Start of Provided passage

# Need help - Convince me to move West



## Tmoney (Jan 14, 2009)

Here's the deal... I'm 28, single, have a good job, and an apartment lease that ends in December.

I fell in love with snowboarding a few years ago, but living in St. Louis I only get about 8 REAL days of snowboarding a year. The rest are spent on my 300ft hill. I think doing a season (or just living in general) somewhere out west would be an amazing experience, but at the same time I feel like I'm starting to get a little old to just drop everything and do it. I imagine most of you will say to go for it, but it's really hard to pull the trigger. 

Anyone here make the move at a similar time in their life? How great of an experience would it be? Worth giving up a great job to do it? 

Thanks for any serious thoughts, opinions, or advice on this.


----------



## CheeseForSteeze (May 11, 2011)

I'm 26 and I'm moving West whenever I can. Some things you just know you need to do. And if you are an outdoors person, there's also lots of other reasons to be out there.

On the other side, I have a well paying job but it's time to move one. And I spent lots of time in Colorado as a kid.

For me, the decision to permanently go is pretty easy.


----------



## WasatchMan (Aug 30, 2011)

Don't have enough energy to convince anybody of anything right now.



But 2 years ago I moved from the beaches of southern california to salt lake city, utah and it was hands down the best decision I have ever made. snowboarding is my life now. it snows so much here it's unbelievable and it's not just any snow, it's some of the best! just the layout of the area is amazing here. the only difference is i made the move EAST for better snow!

I live downtown. 30 minutes from 7 amazing resorts.
here (part) of downtown 



















This was is the middle of May last year...











Also, I am 21 about to turn 22. Didn't have a great job or anything really attaching me to my previous residents before making the move to utah.


----------



## fattrav (Feb 21, 2009)

Tmoney said:


> Here's the deal... I'm 28, single, have a good job, and an apartment lease that ends in December.
> 
> I fell in love with snowboarding a few years ago, but living in St. Louis I only get about 8 REAL days of snowboarding a year. The rest are spent on my 300ft hill. I think doing a season (or just living in general) somewhere out west would be an amazing experience, but at the same time I feel like I'm starting to get a little old to just drop everything and do it. I imagine most of you will say to go for it, but it's really hard to pull the trigger.
> 
> ...

End of Provided passage

◆ **Task A**:
Copy the records again, starting at the line that contains "903x846 pixels. Task: Click" and continuing through the end of the records. Keep every request, and scale each coordinate in the answers by 2.2, rounding to whole numbers with halves going up.
The forum thread and the records are unrelated to each other.

Start of Information supplied

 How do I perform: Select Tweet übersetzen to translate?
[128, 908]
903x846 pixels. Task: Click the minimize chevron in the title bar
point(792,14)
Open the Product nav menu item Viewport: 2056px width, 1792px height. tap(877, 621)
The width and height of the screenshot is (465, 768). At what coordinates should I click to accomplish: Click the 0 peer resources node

End of Information supplied

◆ **Task B**:
According to the forum thread, about how many real snowboarding days a year does Tmoney get while living in St. Louis?

◆ **Output A**:
903x846 pixels. Task: Click the minimize chevron in the title bar
point(1742,31)
Open the Product nav menu item Viewport: 2056px width, 1792px height. tap(1929, 1366)
The width and height of the screenshot is (465, 768). At what coordinates should I click to accomplish: Click the 0 peer resources node

◆ **Output B**:
About 8.